[Element and text position records]
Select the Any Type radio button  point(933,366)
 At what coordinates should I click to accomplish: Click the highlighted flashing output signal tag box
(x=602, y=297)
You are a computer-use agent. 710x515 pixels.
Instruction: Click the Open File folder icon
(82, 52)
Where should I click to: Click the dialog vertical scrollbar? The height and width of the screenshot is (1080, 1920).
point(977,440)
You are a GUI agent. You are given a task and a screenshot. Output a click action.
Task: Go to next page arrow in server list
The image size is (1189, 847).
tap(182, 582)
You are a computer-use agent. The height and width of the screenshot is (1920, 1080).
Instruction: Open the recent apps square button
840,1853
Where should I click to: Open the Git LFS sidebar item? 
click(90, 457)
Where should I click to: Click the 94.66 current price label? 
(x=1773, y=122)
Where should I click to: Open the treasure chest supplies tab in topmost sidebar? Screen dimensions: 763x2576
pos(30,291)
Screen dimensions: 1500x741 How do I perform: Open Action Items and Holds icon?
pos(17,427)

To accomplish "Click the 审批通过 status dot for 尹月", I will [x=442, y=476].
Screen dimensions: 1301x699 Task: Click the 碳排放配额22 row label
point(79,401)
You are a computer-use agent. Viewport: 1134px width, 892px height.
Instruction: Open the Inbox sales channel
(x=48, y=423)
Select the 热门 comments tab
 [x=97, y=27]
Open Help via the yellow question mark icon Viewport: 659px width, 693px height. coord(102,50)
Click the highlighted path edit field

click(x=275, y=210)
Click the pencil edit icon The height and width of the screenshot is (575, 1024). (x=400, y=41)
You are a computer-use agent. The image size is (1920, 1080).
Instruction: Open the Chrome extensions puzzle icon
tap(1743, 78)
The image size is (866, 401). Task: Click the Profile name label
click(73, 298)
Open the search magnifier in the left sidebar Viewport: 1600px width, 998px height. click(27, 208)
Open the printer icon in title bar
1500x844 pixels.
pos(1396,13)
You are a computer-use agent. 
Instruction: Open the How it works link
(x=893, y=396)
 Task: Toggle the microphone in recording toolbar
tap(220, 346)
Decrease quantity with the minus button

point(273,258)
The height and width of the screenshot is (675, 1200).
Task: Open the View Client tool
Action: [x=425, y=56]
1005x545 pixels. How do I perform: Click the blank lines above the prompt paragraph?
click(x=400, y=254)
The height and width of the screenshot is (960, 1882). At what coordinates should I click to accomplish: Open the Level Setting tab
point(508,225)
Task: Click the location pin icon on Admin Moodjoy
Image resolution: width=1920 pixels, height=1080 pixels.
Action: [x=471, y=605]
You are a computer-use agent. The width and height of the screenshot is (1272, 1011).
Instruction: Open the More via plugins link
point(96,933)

## TASK OBJECTIVE:
Format the lines of the records as a Markdown table with the columns "No." and "Entry", numbering each row and leaving out blank lines. Begin at the line that contains "Where should I click to: Open the treasure" and stop after the line that contains "Click the pencil".

## REPLY TO THE TASK:
| No. | Entry |
|---|---|
| 1 | Where should I click to: Open the treasure chest supplies tab in topmost sidebar? Screen dimensions: 763x2576 |
| 2 | pos(30,291) |
| 3 | Screen dimensions: 1500x741 How do I perform: Open Action Items and Holds icon? |
| 4 | pos(17,427) |
| 5 | To accomplish "Click the 审批通过 status dot for 尹月", I will [x=442, y=476]. |
| 6 | Screen dimensions: 1301x699 Task: Click the 碳排放配额22 row label |
| 7 | point(79,401) |
| 8 | You are a computer-use agent. Viewport: 1134px width, 892px height. |
| 9 | Instruction: Open the Inbox sales channel |
| 10 | (x=48, y=423) |
| 11 | Select the 热门 comments tab |
| 12 |  [x=97, y=27] |
| 13 | Open Help via the yellow question mark icon Viewport: 659px width, 693px height. coord(102,50) |
| 14 | Click the highlighted path edit field |
| 15 | click(x=275, y=210) |
| 16 | Click the pencil edit icon The height and width of the screenshot is (575, 1024). (x=400, y=41) |